Celebrity deaths: A statistical analysis

Twice before I’ve written about the “celebrity deaths come in threes” superstition, in 2008 and 2009.

With the recent passing of Art Linkletter, Gary Coleman, and Dennis Hopper, this superstition has again resurfaced.

I feel my previous arguments have already been quite persuasive, but now let’s add a statistical debunking.

To analyze the superstition, we need to define it. That includes two tasks:

  1. Who is and isn’t a celebrity
  2. The timeframe for the deaths to occur

I extracted the data of all 1,422 celebrity deaths that have occurred between January 1, 1995 and May 31, 2010 from a site called stiffs.com, which is the location of a death pool contest. (The contest has entrants predict which celebrities will die in the upcoming year and assigns points for correct guesses. Last year’s winner took away over $3,000.)
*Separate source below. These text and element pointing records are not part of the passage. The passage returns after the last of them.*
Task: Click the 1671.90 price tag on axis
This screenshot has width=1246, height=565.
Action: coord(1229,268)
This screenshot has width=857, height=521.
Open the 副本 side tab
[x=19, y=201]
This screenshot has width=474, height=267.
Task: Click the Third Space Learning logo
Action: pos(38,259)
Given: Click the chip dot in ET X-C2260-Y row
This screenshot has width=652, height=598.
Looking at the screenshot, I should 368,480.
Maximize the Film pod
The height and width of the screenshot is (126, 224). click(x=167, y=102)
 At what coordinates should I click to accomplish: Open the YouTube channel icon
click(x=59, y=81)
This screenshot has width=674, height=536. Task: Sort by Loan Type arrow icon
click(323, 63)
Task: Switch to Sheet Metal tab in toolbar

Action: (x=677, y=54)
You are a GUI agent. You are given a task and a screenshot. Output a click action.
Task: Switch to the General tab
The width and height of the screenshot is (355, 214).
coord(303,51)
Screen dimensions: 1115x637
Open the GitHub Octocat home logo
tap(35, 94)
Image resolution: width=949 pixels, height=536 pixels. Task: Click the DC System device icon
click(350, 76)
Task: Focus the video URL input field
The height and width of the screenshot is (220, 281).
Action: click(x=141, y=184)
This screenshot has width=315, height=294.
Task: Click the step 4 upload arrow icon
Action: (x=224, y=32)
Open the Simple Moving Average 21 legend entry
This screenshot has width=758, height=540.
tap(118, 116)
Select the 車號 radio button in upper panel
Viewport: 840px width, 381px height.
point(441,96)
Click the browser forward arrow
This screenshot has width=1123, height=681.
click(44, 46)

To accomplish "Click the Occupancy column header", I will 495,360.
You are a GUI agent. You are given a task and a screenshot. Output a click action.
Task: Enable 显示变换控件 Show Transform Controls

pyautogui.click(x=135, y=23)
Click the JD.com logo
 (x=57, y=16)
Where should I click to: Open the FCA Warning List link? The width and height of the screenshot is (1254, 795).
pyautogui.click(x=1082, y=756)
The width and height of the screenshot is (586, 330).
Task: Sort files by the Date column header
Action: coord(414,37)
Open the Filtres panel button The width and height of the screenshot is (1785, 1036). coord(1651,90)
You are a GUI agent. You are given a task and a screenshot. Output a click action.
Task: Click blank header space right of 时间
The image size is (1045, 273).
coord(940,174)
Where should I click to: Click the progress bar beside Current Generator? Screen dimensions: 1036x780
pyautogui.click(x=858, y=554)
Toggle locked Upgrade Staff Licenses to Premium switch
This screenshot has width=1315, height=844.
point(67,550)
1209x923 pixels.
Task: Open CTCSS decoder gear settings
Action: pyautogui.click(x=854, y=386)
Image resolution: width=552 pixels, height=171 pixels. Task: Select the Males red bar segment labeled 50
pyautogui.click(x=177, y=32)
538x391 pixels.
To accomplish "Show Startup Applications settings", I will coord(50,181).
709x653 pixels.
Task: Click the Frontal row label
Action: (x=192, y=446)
This addresses the first question, who’s a celebrity. At stiffs.com they have a panel of judges determine whether or not a person who passes away is famous, based on simply whether or not five or more members of the panel have heard of the person. They then create a list of celebrities ahead of time, and then monitor that list to see who has passed away.

You may well disagree with the fame assessments of stiffs.com. Certainly the data included plenty of people I personally had never heard of. But it’s a list that exists independently of the superstition, and is pre-existing, so it doesn’t suffer from the selection bias that arises when you assess whether or not a person is famous only after they have died.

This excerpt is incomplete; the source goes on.